Copy the lines below word for word.

-=-=-=-=-

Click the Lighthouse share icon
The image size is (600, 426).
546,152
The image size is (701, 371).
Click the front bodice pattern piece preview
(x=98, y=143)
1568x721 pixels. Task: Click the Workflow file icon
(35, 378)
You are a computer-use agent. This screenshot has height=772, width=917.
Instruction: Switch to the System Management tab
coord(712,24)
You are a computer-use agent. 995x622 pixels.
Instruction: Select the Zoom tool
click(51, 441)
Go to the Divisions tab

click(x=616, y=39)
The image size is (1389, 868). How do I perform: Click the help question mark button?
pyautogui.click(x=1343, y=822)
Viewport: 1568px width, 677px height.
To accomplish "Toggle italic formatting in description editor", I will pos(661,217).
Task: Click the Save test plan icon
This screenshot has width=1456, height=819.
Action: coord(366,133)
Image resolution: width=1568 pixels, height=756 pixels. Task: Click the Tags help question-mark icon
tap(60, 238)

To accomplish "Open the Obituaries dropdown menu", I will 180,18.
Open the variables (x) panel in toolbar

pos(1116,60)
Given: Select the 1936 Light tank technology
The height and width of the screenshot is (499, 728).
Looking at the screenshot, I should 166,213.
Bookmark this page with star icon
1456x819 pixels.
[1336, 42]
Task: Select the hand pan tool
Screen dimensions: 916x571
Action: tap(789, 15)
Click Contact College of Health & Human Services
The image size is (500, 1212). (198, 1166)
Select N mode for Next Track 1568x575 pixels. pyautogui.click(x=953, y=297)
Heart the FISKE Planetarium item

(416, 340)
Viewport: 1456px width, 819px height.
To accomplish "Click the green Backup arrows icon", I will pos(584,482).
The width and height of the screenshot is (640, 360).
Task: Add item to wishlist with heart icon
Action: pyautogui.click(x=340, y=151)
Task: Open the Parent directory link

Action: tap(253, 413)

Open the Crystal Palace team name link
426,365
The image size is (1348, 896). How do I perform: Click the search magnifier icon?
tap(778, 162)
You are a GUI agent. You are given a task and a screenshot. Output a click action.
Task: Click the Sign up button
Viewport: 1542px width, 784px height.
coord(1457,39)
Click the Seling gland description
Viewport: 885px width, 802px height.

-=-=-=-=-

(Full response):
Click the Lighthouse share icon
The image size is (600, 426).
546,152
The image size is (701, 371).
Click the front bodice pattern piece preview
(x=98, y=143)
1568x721 pixels. Task: Click the Workflow file icon
(35, 378)
You are a computer-use agent. This screenshot has height=772, width=917.
Instruction: Switch to the System Management tab
coord(712,24)
You are a computer-use agent. 995x622 pixels.
Instruction: Select the Zoom tool
click(51, 441)
Go to the Divisions tab

click(x=616, y=39)
The image size is (1389, 868). How do I perform: Click the help question mark button?
pyautogui.click(x=1343, y=822)
Viewport: 1568px width, 677px height.
To accomplish "Toggle italic formatting in description editor", I will pos(661,217).
Task: Click the Save test plan icon
This screenshot has width=1456, height=819.
Action: coord(366,133)
Image resolution: width=1568 pixels, height=756 pixels. Task: Click the Tags help question-mark icon
tap(60, 238)

To accomplish "Open the Obituaries dropdown menu", I will 180,18.
Open the variables (x) panel in toolbar

pos(1116,60)
Given: Select the 1936 Light tank technology
The height and width of the screenshot is (499, 728).
Looking at the screenshot, I should 166,213.
Bookmark this page with star icon
1456x819 pixels.
[1336, 42]
Task: Select the hand pan tool
Screen dimensions: 916x571
Action: tap(789, 15)
Click Contact College of Health & Human Services
The image size is (500, 1212). (198, 1166)
Select N mode for Next Track 1568x575 pixels. pyautogui.click(x=953, y=297)
Heart the FISKE Planetarium item

(416, 340)
Viewport: 1456px width, 819px height.
To accomplish "Click the green Backup arrows icon", I will pos(584,482).
The width and height of the screenshot is (640, 360).
Task: Add item to wishlist with heart icon
Action: pyautogui.click(x=340, y=151)
Task: Open the Parent directory link

Action: tap(253, 413)

Open the Crystal Palace team name link
426,365
The image size is (1348, 896). How do I perform: Click the search magnifier icon?
tap(778, 162)
You are a GUI agent. You are given a task and a screenshot. Output a click action.
Task: Click the Sign up button
Viewport: 1542px width, 784px height.
coord(1457,39)
Click the Seling gland description
Viewport: 885px width, 802px height.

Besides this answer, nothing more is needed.